┌─ Data to use

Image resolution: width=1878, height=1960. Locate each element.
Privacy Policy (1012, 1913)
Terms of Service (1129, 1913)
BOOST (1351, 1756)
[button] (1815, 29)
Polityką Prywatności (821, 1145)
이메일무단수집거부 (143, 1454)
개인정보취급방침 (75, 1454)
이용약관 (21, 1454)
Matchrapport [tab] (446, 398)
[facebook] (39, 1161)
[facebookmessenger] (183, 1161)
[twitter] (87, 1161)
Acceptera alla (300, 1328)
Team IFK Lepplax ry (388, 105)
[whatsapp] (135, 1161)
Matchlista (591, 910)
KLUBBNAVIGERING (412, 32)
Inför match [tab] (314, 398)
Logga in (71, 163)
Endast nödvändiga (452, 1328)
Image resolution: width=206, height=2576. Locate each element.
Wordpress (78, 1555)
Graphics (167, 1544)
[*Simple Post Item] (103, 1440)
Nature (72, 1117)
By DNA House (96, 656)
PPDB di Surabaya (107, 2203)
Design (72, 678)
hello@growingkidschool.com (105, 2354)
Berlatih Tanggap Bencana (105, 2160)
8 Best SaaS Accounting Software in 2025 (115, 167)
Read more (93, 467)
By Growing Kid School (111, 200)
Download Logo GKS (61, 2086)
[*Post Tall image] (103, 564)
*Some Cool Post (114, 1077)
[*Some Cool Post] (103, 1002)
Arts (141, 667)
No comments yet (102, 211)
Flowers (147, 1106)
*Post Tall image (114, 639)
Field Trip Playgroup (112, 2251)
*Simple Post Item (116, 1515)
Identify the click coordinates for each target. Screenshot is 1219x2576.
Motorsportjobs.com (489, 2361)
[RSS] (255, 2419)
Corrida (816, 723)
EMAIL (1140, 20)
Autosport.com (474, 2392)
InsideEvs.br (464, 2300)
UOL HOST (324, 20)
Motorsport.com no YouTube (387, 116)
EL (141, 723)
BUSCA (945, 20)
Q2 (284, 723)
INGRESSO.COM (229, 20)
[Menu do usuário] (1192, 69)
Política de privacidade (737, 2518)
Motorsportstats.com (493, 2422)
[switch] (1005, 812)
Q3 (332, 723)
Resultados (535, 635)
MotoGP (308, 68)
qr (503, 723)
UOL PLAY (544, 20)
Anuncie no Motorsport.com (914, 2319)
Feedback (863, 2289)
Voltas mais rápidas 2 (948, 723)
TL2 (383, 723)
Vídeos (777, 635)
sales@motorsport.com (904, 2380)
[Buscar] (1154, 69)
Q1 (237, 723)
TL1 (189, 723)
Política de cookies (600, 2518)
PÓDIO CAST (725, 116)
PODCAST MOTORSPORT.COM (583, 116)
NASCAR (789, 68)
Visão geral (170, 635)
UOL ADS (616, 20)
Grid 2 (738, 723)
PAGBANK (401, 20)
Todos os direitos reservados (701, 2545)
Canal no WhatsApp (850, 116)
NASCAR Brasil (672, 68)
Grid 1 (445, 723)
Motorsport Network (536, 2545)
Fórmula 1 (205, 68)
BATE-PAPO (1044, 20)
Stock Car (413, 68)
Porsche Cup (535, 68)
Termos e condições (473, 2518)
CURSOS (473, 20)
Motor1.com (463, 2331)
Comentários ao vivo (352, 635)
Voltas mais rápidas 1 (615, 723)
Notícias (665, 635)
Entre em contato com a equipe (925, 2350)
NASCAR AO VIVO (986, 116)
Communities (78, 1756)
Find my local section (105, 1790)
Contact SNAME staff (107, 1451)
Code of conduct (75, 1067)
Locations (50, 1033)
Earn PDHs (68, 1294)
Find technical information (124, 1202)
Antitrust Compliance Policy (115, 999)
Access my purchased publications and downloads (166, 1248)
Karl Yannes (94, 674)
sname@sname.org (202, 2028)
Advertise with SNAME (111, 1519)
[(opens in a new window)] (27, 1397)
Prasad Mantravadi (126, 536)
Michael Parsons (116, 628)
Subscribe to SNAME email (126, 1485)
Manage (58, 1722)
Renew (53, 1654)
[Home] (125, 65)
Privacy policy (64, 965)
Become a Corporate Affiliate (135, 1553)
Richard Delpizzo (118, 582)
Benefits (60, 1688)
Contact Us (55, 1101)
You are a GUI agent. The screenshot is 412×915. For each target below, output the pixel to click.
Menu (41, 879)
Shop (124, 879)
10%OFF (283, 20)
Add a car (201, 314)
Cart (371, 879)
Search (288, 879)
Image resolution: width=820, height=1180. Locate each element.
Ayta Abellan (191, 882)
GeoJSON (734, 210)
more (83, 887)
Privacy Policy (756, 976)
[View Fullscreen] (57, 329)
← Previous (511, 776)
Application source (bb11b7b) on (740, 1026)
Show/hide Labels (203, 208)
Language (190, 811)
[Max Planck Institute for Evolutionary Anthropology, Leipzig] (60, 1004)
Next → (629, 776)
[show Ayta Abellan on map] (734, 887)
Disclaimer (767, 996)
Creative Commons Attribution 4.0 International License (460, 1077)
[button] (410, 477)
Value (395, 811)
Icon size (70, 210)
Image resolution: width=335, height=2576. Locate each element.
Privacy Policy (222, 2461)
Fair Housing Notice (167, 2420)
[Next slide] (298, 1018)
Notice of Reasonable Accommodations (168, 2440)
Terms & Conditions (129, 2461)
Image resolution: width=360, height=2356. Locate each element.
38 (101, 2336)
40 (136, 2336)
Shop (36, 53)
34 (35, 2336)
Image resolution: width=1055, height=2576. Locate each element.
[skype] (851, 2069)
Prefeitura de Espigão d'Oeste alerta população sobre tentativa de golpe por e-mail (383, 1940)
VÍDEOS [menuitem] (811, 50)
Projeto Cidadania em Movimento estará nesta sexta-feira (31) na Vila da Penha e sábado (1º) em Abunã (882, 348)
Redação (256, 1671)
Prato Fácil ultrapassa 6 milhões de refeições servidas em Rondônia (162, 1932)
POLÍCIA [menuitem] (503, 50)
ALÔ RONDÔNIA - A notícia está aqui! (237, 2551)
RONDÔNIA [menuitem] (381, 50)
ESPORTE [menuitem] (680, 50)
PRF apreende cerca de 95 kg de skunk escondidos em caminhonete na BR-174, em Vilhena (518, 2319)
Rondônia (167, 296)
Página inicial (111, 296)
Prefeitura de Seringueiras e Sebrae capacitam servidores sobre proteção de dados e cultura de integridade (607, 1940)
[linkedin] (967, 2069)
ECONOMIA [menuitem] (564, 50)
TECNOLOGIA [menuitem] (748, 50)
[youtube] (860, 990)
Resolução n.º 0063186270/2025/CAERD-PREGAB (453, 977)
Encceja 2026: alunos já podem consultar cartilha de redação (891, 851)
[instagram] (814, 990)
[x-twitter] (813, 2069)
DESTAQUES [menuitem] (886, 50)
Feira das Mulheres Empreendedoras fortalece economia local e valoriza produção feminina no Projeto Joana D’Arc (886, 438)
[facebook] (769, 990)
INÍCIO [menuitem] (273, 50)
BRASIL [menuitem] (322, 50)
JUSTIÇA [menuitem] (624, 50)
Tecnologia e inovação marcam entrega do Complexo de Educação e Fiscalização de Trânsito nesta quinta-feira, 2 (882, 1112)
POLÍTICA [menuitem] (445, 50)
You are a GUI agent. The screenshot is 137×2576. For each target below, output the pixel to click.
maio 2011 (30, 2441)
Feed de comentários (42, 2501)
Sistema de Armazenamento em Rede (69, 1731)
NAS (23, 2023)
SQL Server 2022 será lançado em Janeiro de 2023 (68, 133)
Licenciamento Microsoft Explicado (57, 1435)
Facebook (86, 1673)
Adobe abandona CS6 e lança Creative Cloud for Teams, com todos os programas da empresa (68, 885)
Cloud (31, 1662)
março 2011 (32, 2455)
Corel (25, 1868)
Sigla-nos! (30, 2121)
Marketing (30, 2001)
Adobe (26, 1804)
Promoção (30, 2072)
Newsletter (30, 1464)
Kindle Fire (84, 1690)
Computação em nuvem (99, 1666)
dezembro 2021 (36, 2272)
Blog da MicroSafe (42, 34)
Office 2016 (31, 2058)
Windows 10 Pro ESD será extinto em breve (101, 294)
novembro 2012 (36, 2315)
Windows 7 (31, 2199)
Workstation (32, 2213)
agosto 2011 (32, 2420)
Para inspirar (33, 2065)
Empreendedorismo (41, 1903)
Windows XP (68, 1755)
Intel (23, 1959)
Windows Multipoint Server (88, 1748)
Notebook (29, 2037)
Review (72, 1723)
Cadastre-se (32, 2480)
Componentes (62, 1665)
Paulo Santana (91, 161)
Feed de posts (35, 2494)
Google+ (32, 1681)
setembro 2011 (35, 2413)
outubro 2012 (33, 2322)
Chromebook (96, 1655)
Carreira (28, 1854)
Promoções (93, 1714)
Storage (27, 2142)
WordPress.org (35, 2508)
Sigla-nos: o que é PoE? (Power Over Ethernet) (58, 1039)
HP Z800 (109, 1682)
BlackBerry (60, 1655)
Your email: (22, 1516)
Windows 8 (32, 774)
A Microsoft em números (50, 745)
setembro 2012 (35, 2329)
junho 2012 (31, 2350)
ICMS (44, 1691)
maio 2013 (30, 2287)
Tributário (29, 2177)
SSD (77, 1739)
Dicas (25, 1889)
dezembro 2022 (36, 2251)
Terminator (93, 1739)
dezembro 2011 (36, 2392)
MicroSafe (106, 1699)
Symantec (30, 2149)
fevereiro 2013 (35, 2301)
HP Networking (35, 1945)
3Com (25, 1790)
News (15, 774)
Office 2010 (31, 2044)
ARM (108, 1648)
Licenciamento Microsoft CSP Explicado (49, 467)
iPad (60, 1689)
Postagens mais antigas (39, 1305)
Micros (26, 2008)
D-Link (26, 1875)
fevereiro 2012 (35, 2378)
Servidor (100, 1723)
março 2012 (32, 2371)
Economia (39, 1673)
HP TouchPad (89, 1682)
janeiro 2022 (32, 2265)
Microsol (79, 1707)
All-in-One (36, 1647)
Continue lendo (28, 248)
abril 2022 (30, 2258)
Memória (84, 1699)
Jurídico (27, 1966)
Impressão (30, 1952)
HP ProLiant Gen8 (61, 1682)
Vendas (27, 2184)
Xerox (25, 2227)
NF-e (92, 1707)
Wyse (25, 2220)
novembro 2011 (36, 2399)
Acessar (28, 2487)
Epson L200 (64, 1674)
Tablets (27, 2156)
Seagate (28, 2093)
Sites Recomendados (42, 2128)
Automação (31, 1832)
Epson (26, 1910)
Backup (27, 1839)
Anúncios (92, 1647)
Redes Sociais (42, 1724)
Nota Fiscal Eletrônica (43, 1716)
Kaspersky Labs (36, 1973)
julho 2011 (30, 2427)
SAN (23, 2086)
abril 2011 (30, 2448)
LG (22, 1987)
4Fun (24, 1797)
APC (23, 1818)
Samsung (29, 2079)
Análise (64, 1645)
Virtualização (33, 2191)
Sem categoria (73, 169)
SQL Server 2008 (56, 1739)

└─

- Exercise description -
Above are the records. Print exactly, and only, the lines from the line with "Dicas (25, 1889)" to the line with "HP ProLiant Gen8 (61, 1682)", both inclusive.

- Answer box -
Dicas (25, 1889)
dezembro 2022 (36, 2251)
Terminator (93, 1739)
dezembro 2011 (36, 2392)
MicroSafe (106, 1699)
Symantec (30, 2149)
fevereiro 2013 (35, 2301)
HP Networking (35, 1945)
3Com (25, 1790)
News (15, 774)
Office 2010 (31, 2044)
ARM (108, 1648)
Licenciamento Microsoft CSP Explicado (49, 467)
iPad (60, 1689)
Postagens mais antigas (39, 1305)
Micros (26, 2008)
D-Link (26, 1875)
fevereiro 2012 (35, 2378)
Servidor (100, 1723)
março 2012 (32, 2371)
Economia (39, 1673)
HP TouchPad (89, 1682)
janeiro 2022 (32, 2265)
Microsol (79, 1707)
All-in-One (36, 1647)
Continue lendo (28, 248)
abril 2022 (30, 2258)
Memória (84, 1699)
Jurídico (27, 1966)
Impressão (30, 1952)
HP ProLiant Gen8 (61, 1682)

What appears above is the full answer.